DUBLIN, IRELAND 08/05/2020

Sex workers, like all workers, have been hit hard by the current crisis. But the reality is that the coronavirus has only exacerbated the existing difficulties faced by sex workers working in Ireland.

Ireland’s public policy on sex work was drafted in accordance with the “Nordic” or “Swedish Model”, which is purported to tackle the demand for prostitution by shifting the longstanding prosecution of sex workers to the prosecution of their pimps and clients instead. It was enacted here in 2017 and while advocates have argued that such an approach would ultimately eliminate sex work altogether, it has created a more hostile climate for sex workers to try to survive in.  

According to the Joint United Nations Programme on HIV/AIDs report published in 2012, evidence has shown that criminal laws related to sex work do not stop nor deter demands for sex – nor do they reduce the number of sex workers. “Rather, all of them create an environment of fear and marginalisation for sex workers”1. This is because criminalisation regimes that focus on prosecutions typically do not offer the necessary social welfare provisions, legal protections, and justice for sex workers who are already working under the most precarious and oftentimes dangerous conditions.

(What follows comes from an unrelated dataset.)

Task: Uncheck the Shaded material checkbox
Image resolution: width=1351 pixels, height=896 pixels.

Under the Swedish Model, sex workers find themselves excluded from basic labour protections and rights. And while shifting the criminality of sex work from sellers to buyers, it does not address the ongoing widespread policing of sex workers that pushes them further into the margins. Indeed, sex worker peer organisations and social welfare advocates have spoken to the emergence of a “buyers’ market” that has only hurried the negotiating position of sex workers and put them in more danger as clients seek to minimise their own risks.

Even before the present crisis, we’ve known that demands for sex work never really end. Not even a global pandemic will stop clients from contacting workers. In fact, clients are trying to manipulate workers by using the scarcity of clients and money as a tool. They are saying things like: “if you don’t come to me now, I will go to another worker when this is all over”. Over half of the workers we are in contact with still have clients contacting them but the significant drop in business and accompanying lack of supports have left a lot of sex workers in a desperate situation.

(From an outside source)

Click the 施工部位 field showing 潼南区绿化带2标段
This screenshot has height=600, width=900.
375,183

STATE DISTRUST AND PUBLIC SURVEILLANCE

There are state supports for workers impacted by the pandemic but many sex workers have not applied for government funds for a variety of reasons. Some don’t have PPS numbers, have never paid taxes, and don’t have bank accounts. Some are afraid that their information will be shared with other government bodies, such as immigration or revenue. This difficulty can be compounded when a worker’s first language is not English.

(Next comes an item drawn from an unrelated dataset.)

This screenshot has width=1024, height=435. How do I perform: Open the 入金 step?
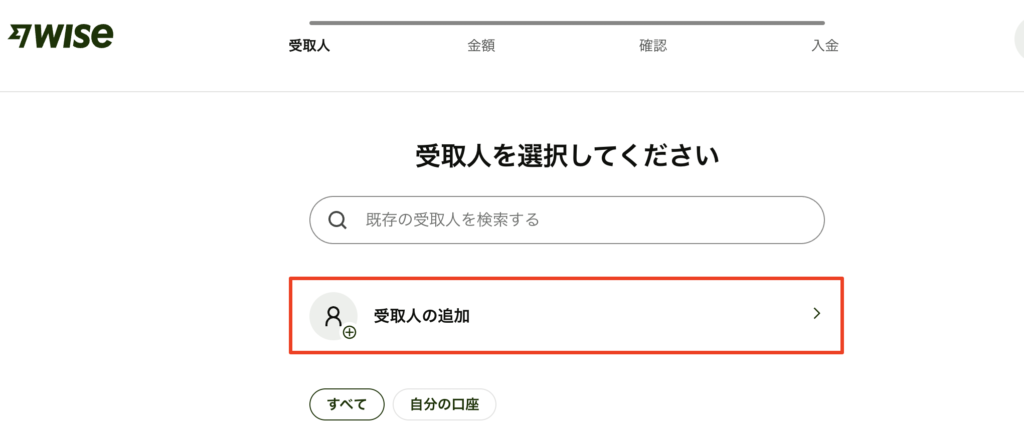point(825,46)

Sex workers are so marginalised by society that they do not feel empowered enough to apply for emergency funds, which should be available to everyone. This is what stigma does: it leaves people hungry and desperate. There is such a lack of trust in and fear of state agencies that some workers won’t risk engaging them, even when they are in dire need.

We know that some sex workers are still working and many have moved online. However, moving online is not always possible, especially for more marginalised workers. The issues that all workers face – such as accessing broadband internet, lack of privacy and lack of childcare – affect sex workers, too. Many street-based workers do not have the means to move online and have continued to try working on the streets during the crisis but, with the extension of powers for the Gardaí to move people on or arrest them, they have found it almost impossible to continue making money.

We know street-based workers are being run off the streets if they try to go out and, anecdotally, we know at least one worker who has been arrested while working, despite street sex work being decriminalised.

Street-based workers are already faced with huge levels of prejudice, abuse and surveillance and this is only further exacerbated by the current climate where members of the community are encouraged to police each other and street-based workers, along with drug users and homeless people – all of whom are viewed as irresponsible and a threat to public health.

With everyone now living under the level of surveillance sex workers are used to, we see neighbours complaining to landlords or the Gardaí about other people’s comings and goings. This has been a familiar problem for sex workers working together for safety. Street-based workers being ordered to move on is common, but now it is everyone’s problem.

As a society, and especially as sex workers, we are wary that any surveillance brought in due to COVID-19 is likely to remain. And it is worth noting that heightened policing reflects gaps and failures elsewhere — such as poor community engagement.

HEALTH AND SAFETY

Street-based workers are also trying to pay for the same things as everyone else – like food, accommodation, and bills. But many have additional needs, such as addiction. The need for drugs has not disappeared during the pandemic, in fact, a lot of people who were in recovery have relapsed during this time but the opportunities to earn money to pay for them have now dried up.

Addiction services are providing as much support as they can to service users but, due to the restrictions in place and lack of resources, it is difficult to provide the necessary and full supports that some people need. Some street-based workers also stay in emergency accommodation hostels where it is difficult to maintain social distancing and adhere to recommended hygiene standards.

We’ve had reports of greater satisfaction from homeless sex workers currently in hostels since the outbreak because of the safety measures that were brought in to mitigate the spread of the virus (such as opening access to all hostels during the day and reducing overcrowding in rooms). Rooms that were used to accommodate eight people in bunks now have just two single beds. Other people have been moved to single rooms or isolation units if necessary.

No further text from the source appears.